#### [Task instructions]
Type each record below again, with the same words.

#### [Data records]
━━━━
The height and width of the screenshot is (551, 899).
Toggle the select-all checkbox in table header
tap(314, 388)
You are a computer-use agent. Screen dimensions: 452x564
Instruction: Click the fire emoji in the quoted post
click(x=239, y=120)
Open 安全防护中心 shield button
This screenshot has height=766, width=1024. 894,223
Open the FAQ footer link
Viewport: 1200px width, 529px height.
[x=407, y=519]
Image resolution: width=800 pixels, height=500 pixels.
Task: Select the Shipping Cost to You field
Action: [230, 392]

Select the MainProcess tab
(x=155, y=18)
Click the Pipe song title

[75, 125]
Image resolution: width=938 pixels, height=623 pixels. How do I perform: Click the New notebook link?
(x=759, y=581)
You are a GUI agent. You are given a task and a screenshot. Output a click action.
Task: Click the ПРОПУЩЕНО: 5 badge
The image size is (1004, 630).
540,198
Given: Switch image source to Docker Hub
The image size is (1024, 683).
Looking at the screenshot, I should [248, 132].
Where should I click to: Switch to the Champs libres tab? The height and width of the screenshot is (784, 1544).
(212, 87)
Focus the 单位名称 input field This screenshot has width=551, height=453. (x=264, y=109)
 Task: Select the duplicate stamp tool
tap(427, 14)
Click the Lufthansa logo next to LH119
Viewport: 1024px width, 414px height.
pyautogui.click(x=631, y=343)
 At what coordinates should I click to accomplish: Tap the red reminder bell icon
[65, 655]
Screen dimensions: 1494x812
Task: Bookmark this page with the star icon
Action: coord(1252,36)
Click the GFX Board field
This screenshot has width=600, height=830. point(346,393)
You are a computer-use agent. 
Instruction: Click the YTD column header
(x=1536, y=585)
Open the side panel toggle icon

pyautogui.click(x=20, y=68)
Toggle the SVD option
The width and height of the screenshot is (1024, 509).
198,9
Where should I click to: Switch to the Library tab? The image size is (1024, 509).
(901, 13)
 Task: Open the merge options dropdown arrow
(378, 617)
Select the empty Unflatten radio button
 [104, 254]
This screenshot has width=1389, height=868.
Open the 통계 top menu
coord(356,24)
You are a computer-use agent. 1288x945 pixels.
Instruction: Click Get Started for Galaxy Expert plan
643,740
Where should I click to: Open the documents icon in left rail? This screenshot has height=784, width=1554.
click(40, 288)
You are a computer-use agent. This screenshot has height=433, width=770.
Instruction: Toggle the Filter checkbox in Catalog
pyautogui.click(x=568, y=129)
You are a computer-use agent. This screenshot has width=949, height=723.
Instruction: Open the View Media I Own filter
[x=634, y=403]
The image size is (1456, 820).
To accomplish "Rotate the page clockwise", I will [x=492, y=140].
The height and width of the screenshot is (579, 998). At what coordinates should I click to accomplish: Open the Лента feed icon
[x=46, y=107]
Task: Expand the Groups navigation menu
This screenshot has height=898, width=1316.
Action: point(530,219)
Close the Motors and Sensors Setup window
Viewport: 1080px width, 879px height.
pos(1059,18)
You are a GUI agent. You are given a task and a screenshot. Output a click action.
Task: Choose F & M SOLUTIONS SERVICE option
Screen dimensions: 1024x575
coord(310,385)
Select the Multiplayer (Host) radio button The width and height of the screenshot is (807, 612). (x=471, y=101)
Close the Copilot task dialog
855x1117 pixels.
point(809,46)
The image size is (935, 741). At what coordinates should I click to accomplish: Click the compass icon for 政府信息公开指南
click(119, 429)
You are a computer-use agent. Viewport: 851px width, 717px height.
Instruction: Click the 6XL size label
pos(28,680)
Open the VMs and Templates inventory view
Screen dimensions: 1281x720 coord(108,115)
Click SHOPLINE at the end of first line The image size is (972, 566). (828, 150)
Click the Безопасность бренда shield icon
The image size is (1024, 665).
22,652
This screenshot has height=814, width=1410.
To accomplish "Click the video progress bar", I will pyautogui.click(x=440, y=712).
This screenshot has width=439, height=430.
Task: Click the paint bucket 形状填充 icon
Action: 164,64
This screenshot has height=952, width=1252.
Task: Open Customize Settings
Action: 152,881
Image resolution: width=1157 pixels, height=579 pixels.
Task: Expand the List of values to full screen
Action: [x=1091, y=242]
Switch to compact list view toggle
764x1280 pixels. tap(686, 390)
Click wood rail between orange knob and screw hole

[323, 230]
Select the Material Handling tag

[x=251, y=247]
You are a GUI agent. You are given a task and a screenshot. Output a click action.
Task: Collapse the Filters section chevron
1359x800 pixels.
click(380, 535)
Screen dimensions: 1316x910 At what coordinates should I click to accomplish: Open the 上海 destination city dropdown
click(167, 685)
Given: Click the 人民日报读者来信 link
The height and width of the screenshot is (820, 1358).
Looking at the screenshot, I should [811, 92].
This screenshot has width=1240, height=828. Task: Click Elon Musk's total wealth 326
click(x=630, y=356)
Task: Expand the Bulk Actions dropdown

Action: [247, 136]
━━━━
#### [Answer]
The height and width of the screenshot is (551, 899).
Toggle the select-all checkbox in table header
tap(314, 388)
You are a computer-use agent. Screen dimensions: 452x564
Instruction: Click the fire emoji in the quoted post
click(x=239, y=120)
Open 安全防护中心 shield button
This screenshot has height=766, width=1024. 894,223
Open the FAQ footer link
Viewport: 1200px width, 529px height.
[x=407, y=519]
Image resolution: width=800 pixels, height=500 pixels.
Task: Select the Shipping Cost to You field
Action: [230, 392]

Select the MainProcess tab
(x=155, y=18)
Click the Pipe song title

[75, 125]
Image resolution: width=938 pixels, height=623 pixels. How do I perform: Click the New notebook link?
(x=759, y=581)
You are a GUI agent. You are given a task and a screenshot. Output a click action.
Task: Click the ПРОПУЩЕНО: 5 badge
The image size is (1004, 630).
540,198
Given: Switch image source to Docker Hub
The image size is (1024, 683).
Looking at the screenshot, I should [248, 132].
Where should I click to: Switch to the Champs libres tab? The height and width of the screenshot is (784, 1544).
(212, 87)
Focus the 单位名称 input field This screenshot has width=551, height=453. (x=264, y=109)
 Task: Select the duplicate stamp tool
tap(427, 14)
Click the Lufthansa logo next to LH119
Viewport: 1024px width, 414px height.
pyautogui.click(x=631, y=343)
 At what coordinates should I click to accomplish: Tap the red reminder bell icon
[65, 655]
Screen dimensions: 1494x812
Task: Bookmark this page with the star icon
Action: coord(1252,36)
Click the GFX Board field
This screenshot has width=600, height=830. point(346,393)
You are a computer-use agent. 
Instruction: Click the YTD column header
(x=1536, y=585)
Open the side panel toggle icon

pyautogui.click(x=20, y=68)
Toggle the SVD option
The width and height of the screenshot is (1024, 509).
198,9
Where should I click to: Switch to the Library tab? The image size is (1024, 509).
(901, 13)
 Task: Open the merge options dropdown arrow
(378, 617)
Select the empty Unflatten radio button
 [104, 254]
This screenshot has width=1389, height=868.
Open the 통계 top menu
coord(356,24)
You are a computer-use agent. 1288x945 pixels.
Instruction: Click Get Started for Galaxy Expert plan
643,740
Where should I click to: Open the documents icon in left rail? This screenshot has height=784, width=1554.
click(40, 288)
You are a computer-use agent. This screenshot has height=433, width=770.
Instruction: Toggle the Filter checkbox in Catalog
pyautogui.click(x=568, y=129)
You are a computer-use agent. This screenshot has width=949, height=723.
Instruction: Open the View Media I Own filter
[x=634, y=403]
The image size is (1456, 820).
To accomplish "Rotate the page clockwise", I will [x=492, y=140].
The height and width of the screenshot is (579, 998). At what coordinates should I click to accomplish: Open the Лента feed icon
[x=46, y=107]
Task: Expand the Groups navigation menu
This screenshot has height=898, width=1316.
Action: point(530,219)
Close the Motors and Sensors Setup window
Viewport: 1080px width, 879px height.
pos(1059,18)
You are a GUI agent. You are given a task and a screenshot. Output a click action.
Task: Choose F & M SOLUTIONS SERVICE option
Screen dimensions: 1024x575
coord(310,385)
Select the Multiplayer (Host) radio button The width and height of the screenshot is (807, 612). (x=471, y=101)
Close the Copilot task dialog
855x1117 pixels.
point(809,46)
The image size is (935, 741). At what coordinates should I click to accomplish: Click the compass icon for 政府信息公开指南
click(119, 429)
You are a computer-use agent. Viewport: 851px width, 717px height.
Instruction: Click the 6XL size label
pos(28,680)
Open the VMs and Templates inventory view
Screen dimensions: 1281x720 coord(108,115)
Click SHOPLINE at the end of first line The image size is (972, 566). (828, 150)
Click the Безопасность бренда shield icon
The image size is (1024, 665).
22,652
This screenshot has height=814, width=1410.
To accomplish "Click the video progress bar", I will pyautogui.click(x=440, y=712).
This screenshot has width=439, height=430.
Task: Click the paint bucket 形状填充 icon
Action: 164,64
This screenshot has height=952, width=1252.
Task: Open Customize Settings
Action: 152,881
Image resolution: width=1157 pixels, height=579 pixels.
Task: Expand the List of values to full screen
Action: [x=1091, y=242]
Switch to compact list view toggle
764x1280 pixels. tap(686, 390)
Click wood rail between orange knob and screw hole

[323, 230]
Select the Material Handling tag

[x=251, y=247]
You are a GUI agent. You are given a task and a screenshot. Output a click action.
Task: Collapse the Filters section chevron
1359x800 pixels.
click(380, 535)
Screen dimensions: 1316x910 At what coordinates should I click to accomplish: Open the 上海 destination city dropdown
click(167, 685)
Given: Click the 人民日报读者来信 link
The height and width of the screenshot is (820, 1358).
Looking at the screenshot, I should [811, 92].
This screenshot has width=1240, height=828. Task: Click Elon Musk's total wealth 326
click(x=630, y=356)
Task: Expand the Bulk Actions dropdown

Action: [247, 136]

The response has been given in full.